# [Problem description]
Continue the passage below about the poet Audrey Wurdemann from the point where it stops.
Top of Reading passage
Audrey Wurdemann Auslander (January 1, 1911 – May 20, 1960) was an American poet. She was the youngest winner of the Pulitzer Prize for Poetry at the age of 24, for her collection Bright Ambush.

==Biography==
Wurdemann was born in Seattle, Washington. She claimed to be the great-great-granddaughter of Percy Bysshe Shelley, but no Shelley lineage can be connected to her family. She never attended grammar school, and entered Lakeside High School at the age of 11.

At the age of 15, Wurdemann was introduced to poet and playwright George Sterling by magazine editor Samuel Dickson, who later recalled: "Sterling did not have much patience with adolescent geniuses. But this girl had something. … But that spring morning in 1926 she was very young and very excited." Dickson continued:Sterling sat in a straight chair, looking out of the window, the physical reincarnation of Dante. His hair was touseled under his tweed cap, his Grecian nose was long and straight, his warm, kind eyes looked through you and past you.He looked at Audrey and said, "Now, what do you want to do?"
"I want to learn to write great poetry," she said. "Someday I want to be able to describe all nature in my poems--the sky, the earth, the sunrise, and the sunset--everything!"
"Well," Sterling said, "that's very nice. God created the earth and the forests and the trees, and you want to do as fine a thing as God has done. I wish that someday I could write a perfect poem about a single leaf of a tree, with all its wonderful mystery and beauty. But I haven't the courage to undertake the task."
Bottom of Reading passage
Top of Recorded data
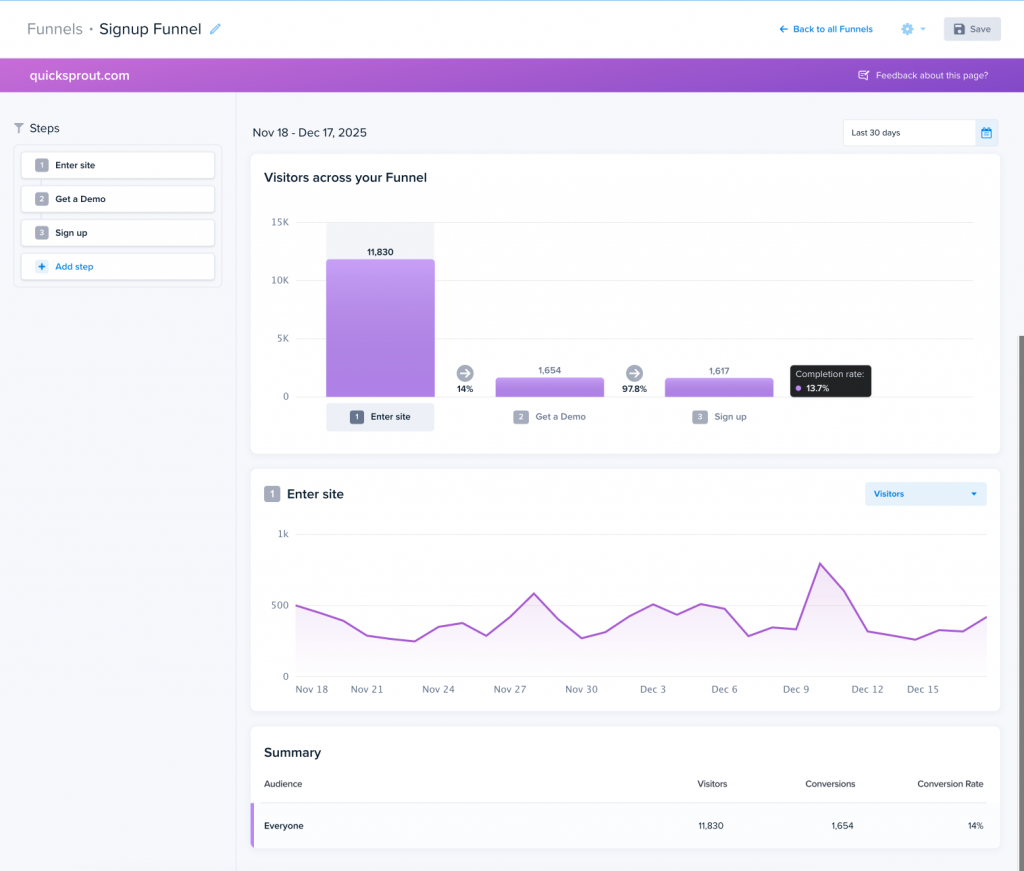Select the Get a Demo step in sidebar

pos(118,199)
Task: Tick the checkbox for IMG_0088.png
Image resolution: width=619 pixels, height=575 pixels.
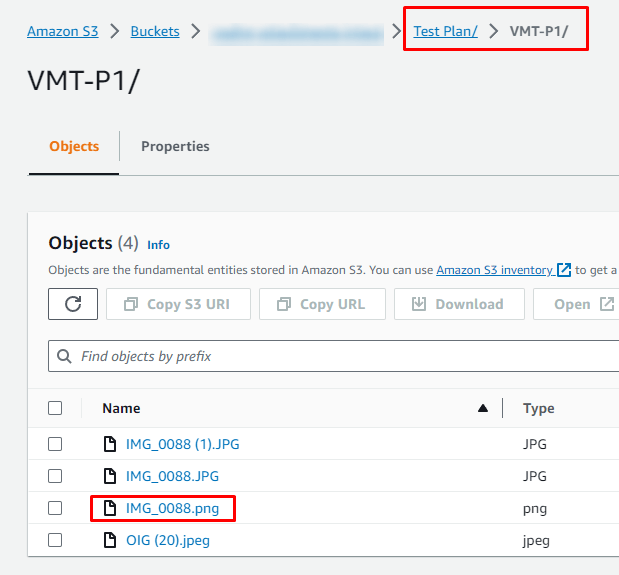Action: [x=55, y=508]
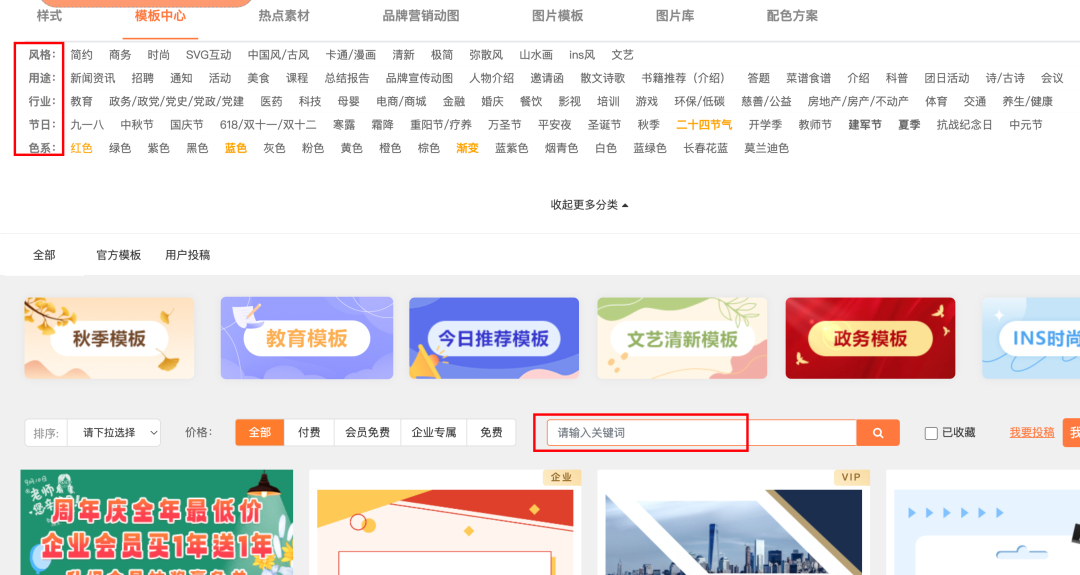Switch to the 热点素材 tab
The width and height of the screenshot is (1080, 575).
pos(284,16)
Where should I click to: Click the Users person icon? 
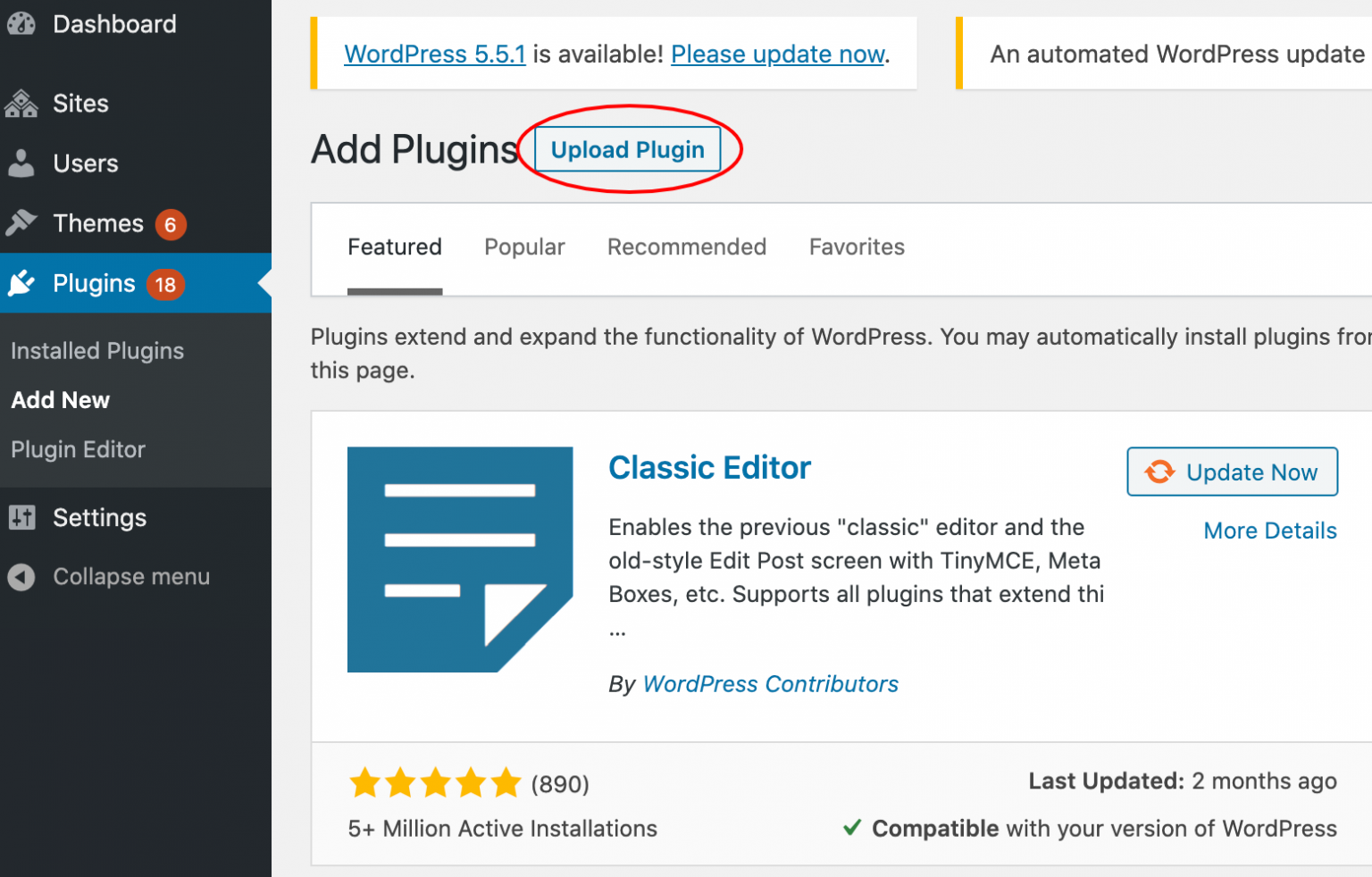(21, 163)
Bottom of Recorded data
# [Answer below]
After talking with Wurdemann and reading her first poems, Sterling agreed to help Wurdemann put together a collection of her poetry, and then to find a sponsor who would get her collection of 65 poems published as a book. He also wrote a brief preface. Wurdemann's first book, The House of Silk, was published by Harold Vinal in New York in 1927 when she was 16.

Wurdemann graduated with honors from the University of Washington in 1931. After graduation, she traveled through Asia.

She married poet and novelist Joseph Auslander in 1932 and moved to New York City, where he taught at Columbia. They moved to Washington, D.C., when Auslander was appointed the first Poet Laureate Consultant in poetry of the Library of Congress; they lived at 3117 35th Street Northwest, Washington, D.C., in the Cathedral Heights neighborhood. She subsequently collaborated with him on the novels My Uncle Jan and The Islanders.
They spent their last years living in Coral Gables, Florida with their two children, Anna Mary and Louis Joseph Auslander.

Her work appeared in Harper's, and Poetry magazine.
Their papers are held at the University of Miami.

==Works==
===Poetry===
- The House of Silk (1927)
- Bright Ambush (1934, winner of the 1935 Pulitzer Prize for Poetry)
- The Seven Sins (1935)
- Splendour in the Grass (1936)
- Testament of Love (1938)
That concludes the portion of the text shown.